CONSIGNE ÉCRITE A -
Recopiez à l'identique les lignes des enregistrements, en commençant à la ligne qui contient « Task: Float the Inspecteur d'objets panel » et en vous arrêtant après celle qui contient « coord(443,13) ».

EXTRAIT -
Les Inrockuptibles

Juliette Armanet, musicienne

Révélée par un premier album chic et pop en 2017, la Lilloise est devenue l’une des chanteuses les plus populaires de l’Hexagone.

- Propos recueillis par Franck Vergeade

En quoi les années 2010 t’ont-elles changée ?

Ce sont les années où je suis devenue “Juliertte Armanet”. Des pieds à la tête. Je me suis comprise, accomplie et jetée dans le vide – ce sont un peu mes années folles (sourire). Ça a été un processus très très long, mais c’était intrinsèqu­ement nécessaire dans mon parcours. Je n’aurais pas pu faire ça à 25 ans, justement. Il a fallu attendre, m’attendre ! Je sens bien aujourd’hui que j’ai 35 ans, j’adore ça, je me préfère vraiment maintenant. Et puis, j’ai eu du bol, tout est allé au-delà de mes espérances, à commencer par enregistre­r un disque qui me plaise. Ce sont paradoxale­ment les concerts qui m’ont fait comprendre pourquoi j’avais fait cet album. C’était précisémen­t pour vivre ces moments-là, que ce soit à Strasbourg, à Magny-le-Hongre ou à l’Olympia. Sur scène, je me suis sentie complèteme­nt dans mon élément. J’ai appris aussi à jouer avec mon corps, à m’accepter un peu mieux, à plus rire de moi, à être un peu moins premier degré. Ça m’a fait du bien ! Ce sont des années où tout a changé pour moi, je ne pourrai plus jamais revenir en arrière. C’est ma nouvelle vie. Pas de retour vers le futur !

Que retiens-tu des années 2010 ?

CONSIGNE ÉCRITE B -
Reproduisez fidèlement le passage de l'entretien avec Juliette Armanet qui débute aux mots « Juliette Armanet, musicienne » et s'achève après les mots « t’ont-elles changée ? ».

DONNÉES FOURNIES -

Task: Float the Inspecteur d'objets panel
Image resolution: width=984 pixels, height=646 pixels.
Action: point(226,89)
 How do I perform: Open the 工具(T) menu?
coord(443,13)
==
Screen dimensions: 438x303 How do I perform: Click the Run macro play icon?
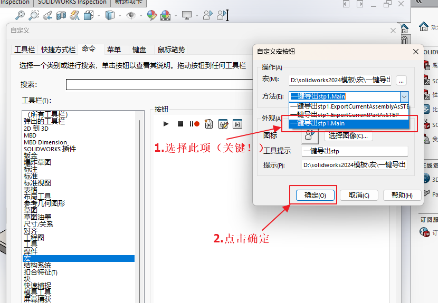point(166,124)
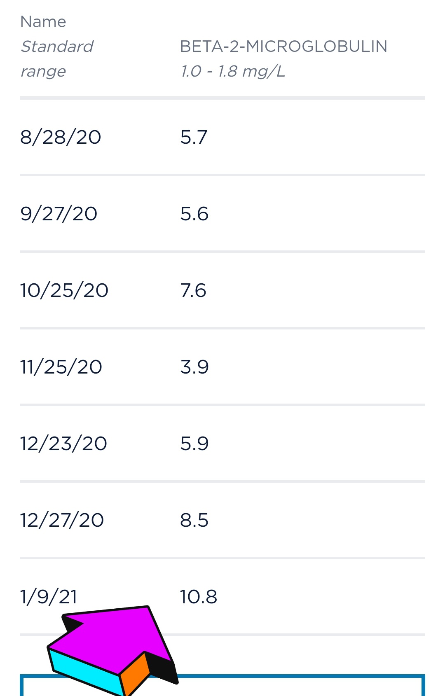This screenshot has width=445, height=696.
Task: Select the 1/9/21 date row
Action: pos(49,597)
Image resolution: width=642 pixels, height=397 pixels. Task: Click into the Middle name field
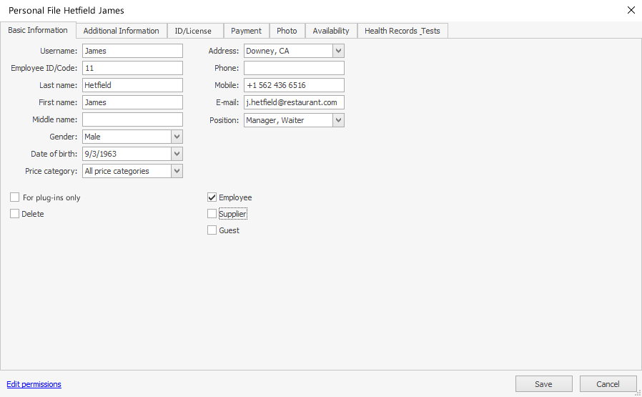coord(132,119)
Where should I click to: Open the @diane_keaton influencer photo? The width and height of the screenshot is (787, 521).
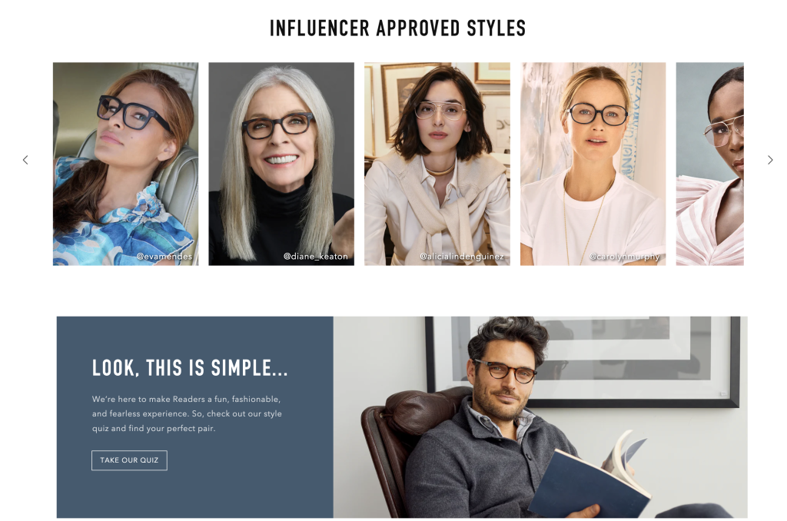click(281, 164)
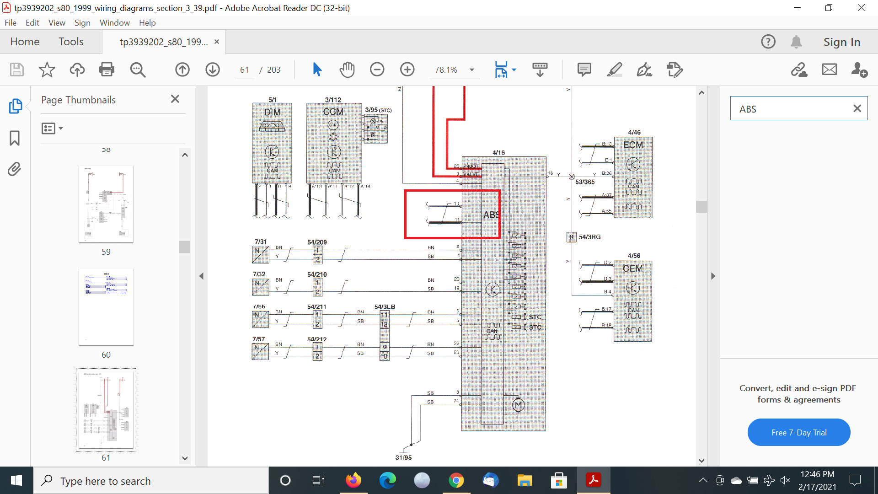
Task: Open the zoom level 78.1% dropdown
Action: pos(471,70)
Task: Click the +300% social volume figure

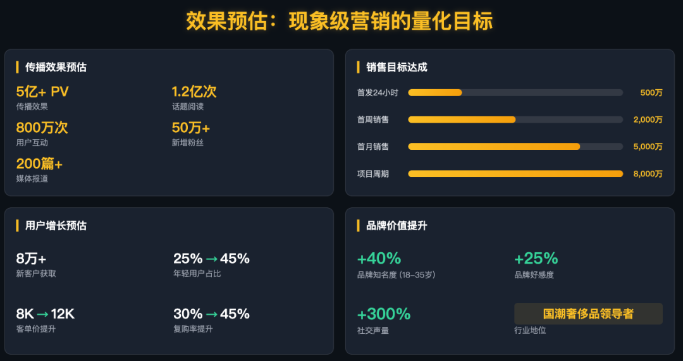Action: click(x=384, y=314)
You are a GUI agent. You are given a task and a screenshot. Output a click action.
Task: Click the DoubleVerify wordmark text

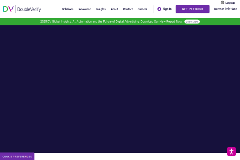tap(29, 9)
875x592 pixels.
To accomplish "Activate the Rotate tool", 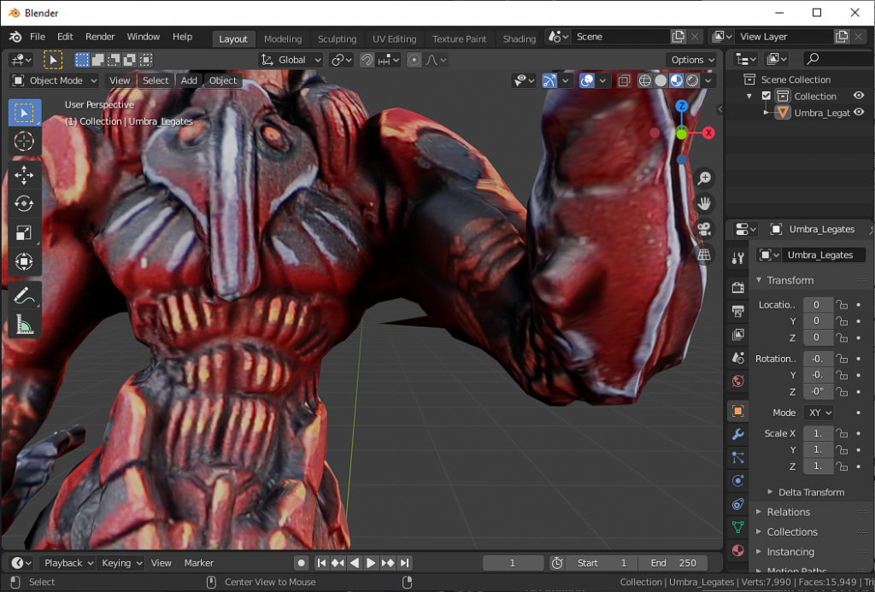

RÉPONSE ÉCRITE A -
Task: Float the Inspecteur d'objets panel
Image resolution: width=984 pixels, height=646 pixels.
Action: point(226,89)
 How do I perform: Open the 工具(T) menu?
coord(443,13)

RÉPONSE ÉCRITE B -
Juliette Armanet, musicienne

Révélée par un premier album chic et pop en 2017, la Lilloise est devenue l’une des chanteuses les plus populaires de l’Hexagone.

- Propos recueillis par Franck Vergeade

En quoi les années 2010 t’ont-elles changée ?